Research snapshot

Here is a highlight of some of the projects I have worked on over the past few years. The central theme being using optimization, statistical modeling, machine learning, control and dynamical sytems to gain a deeper understanding of neural circuits.

Biophysically detailed models of single neurons

Using morphology (diameter and length of digitally reconstructed segments) and electrophysiology (in-vitro recording of the membrane voltage under a standardized set of current protocols) data to constrain a multi-compartmental model of single neurons.

  • Distribute a set of active conductances along the entire morphology (hence, called all-active models) and fit the maximal values for these conductances via a multi-objective optimization framework using evolutionary algorithms.

  • Do the optmized conductances preserve information about the broader cell-type identity?

  • Establish causal relationship between different modalities of data - are the ion channels indicative of the genetic signature of the underlying cell and how these channels affect electrophysiological properties e.g., shape of the action potential, Afterhyperpolarization(AHP).
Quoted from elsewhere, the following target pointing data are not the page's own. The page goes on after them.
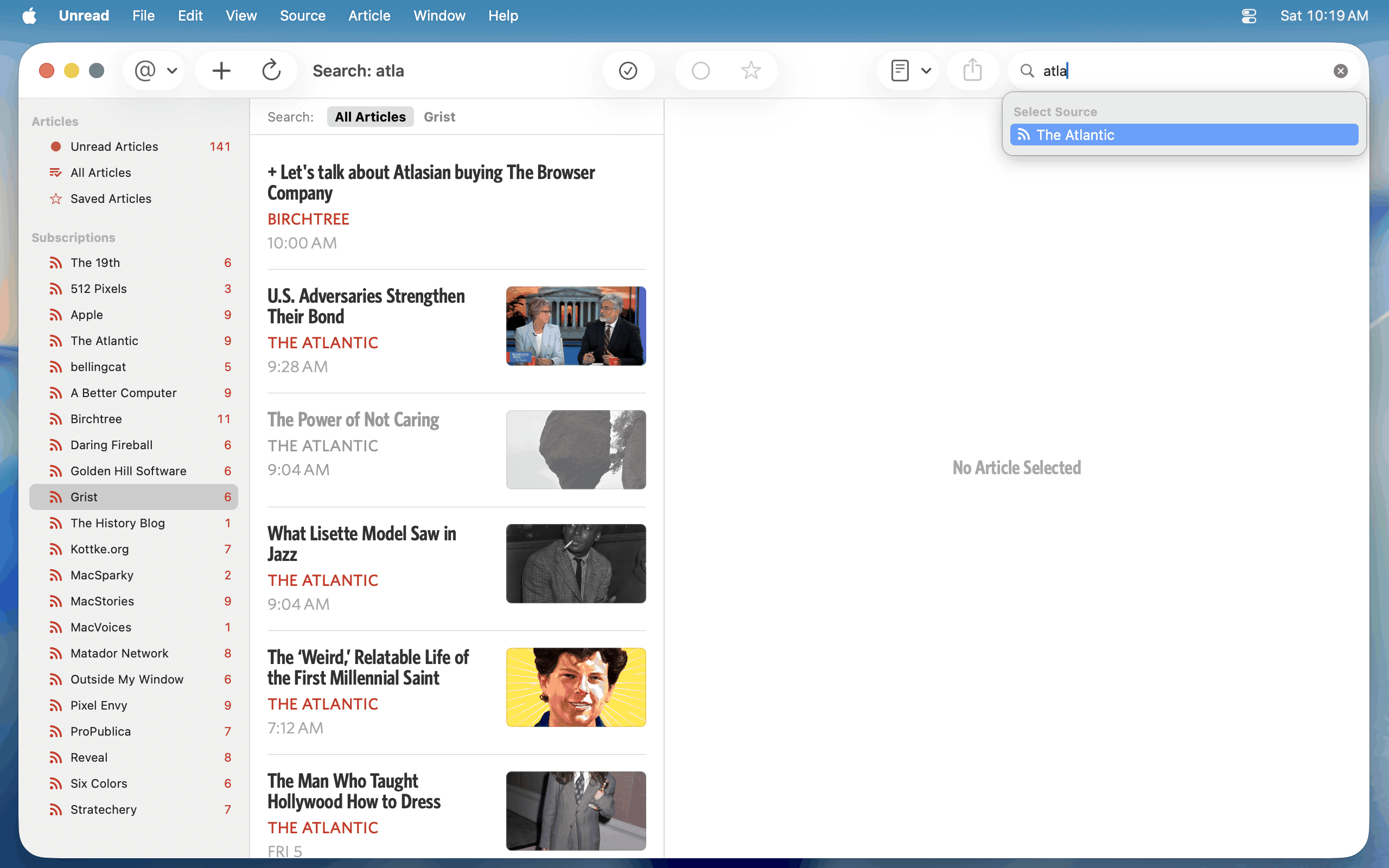Open Control Center in the menu bar
The height and width of the screenshot is (868, 1389).
(x=1249, y=16)
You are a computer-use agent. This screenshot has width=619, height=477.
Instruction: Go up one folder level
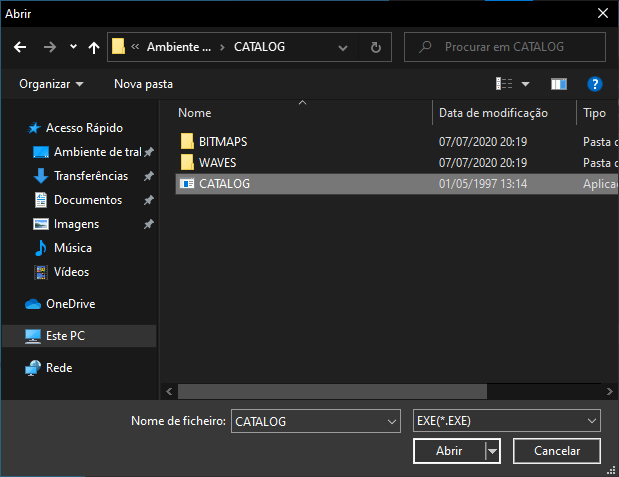click(94, 47)
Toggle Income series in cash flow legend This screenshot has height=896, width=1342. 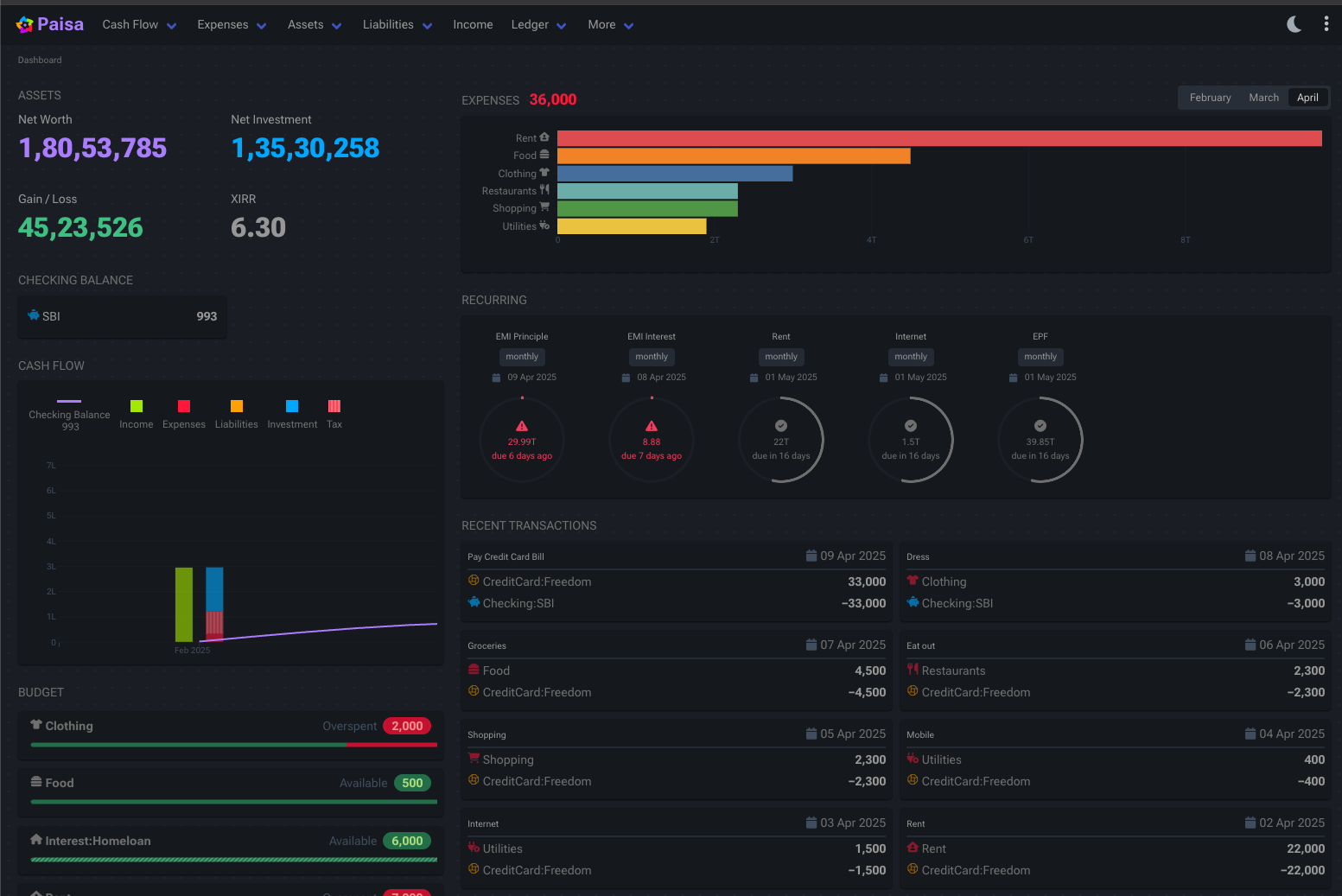pos(136,406)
Simulate networks of neuron models to probe computational power, connectivity rules, and extracellular signature of cell classes

  • Probe computational properties by simulating biophysically realisitic models of neurons and furthermore networks under synapses, resembling real physiological states. Can we classify neurons according to their computational bandwidth - within species across regions, cross species in homologous regions?
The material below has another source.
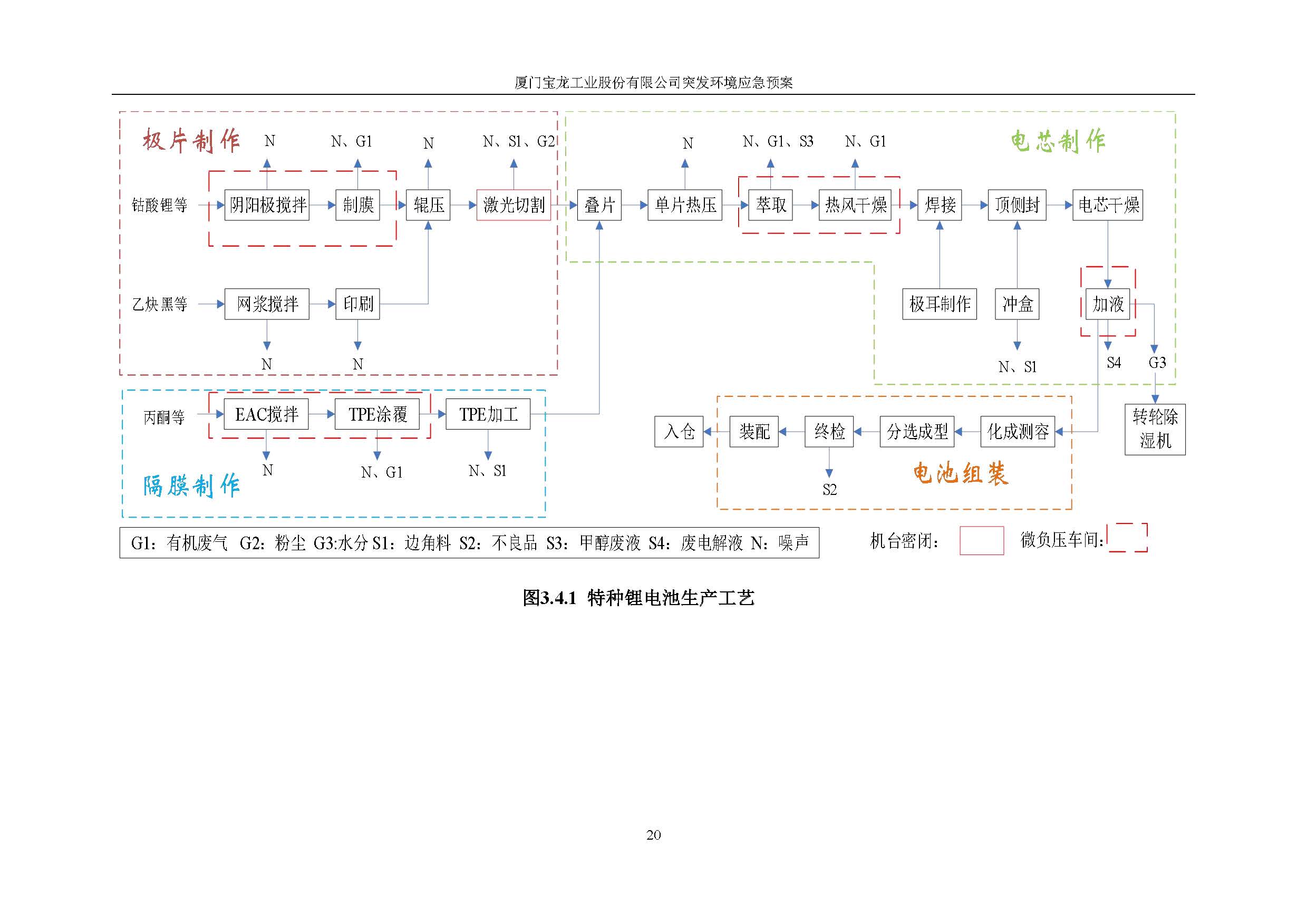
Task: Select the 电芯干燥 box
Action: coord(1108,205)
  • Examine efficacies of unique structural connectivity properties of specialized cells (Chandelier), as seen in the Electron Microscopy (EM) data, by simulating single neuron/networks under equivalent synapse configurations.

  • Use experimental (in-vivo) and simulated extracellular signature of neurons along recording depth to link muti-modal data and furthermore infer cell-types.

Control theoretic approach to design stimulation patterns for neural circuits

Neurocontrol : Leveraging control theoretic principles to systematically perturb neural circuits.

  • Fit a point process generalized linear model to the neural spiking data and using this model to design exogenous stimulation for target spiking patterns in the underlying system.

  • Apply systems and optimal control theory to design inputs for non-linear dynamical systems.

  • A generative decision model hypothesis that explains the neural dynamics in experimental data for locust olfactory circuits.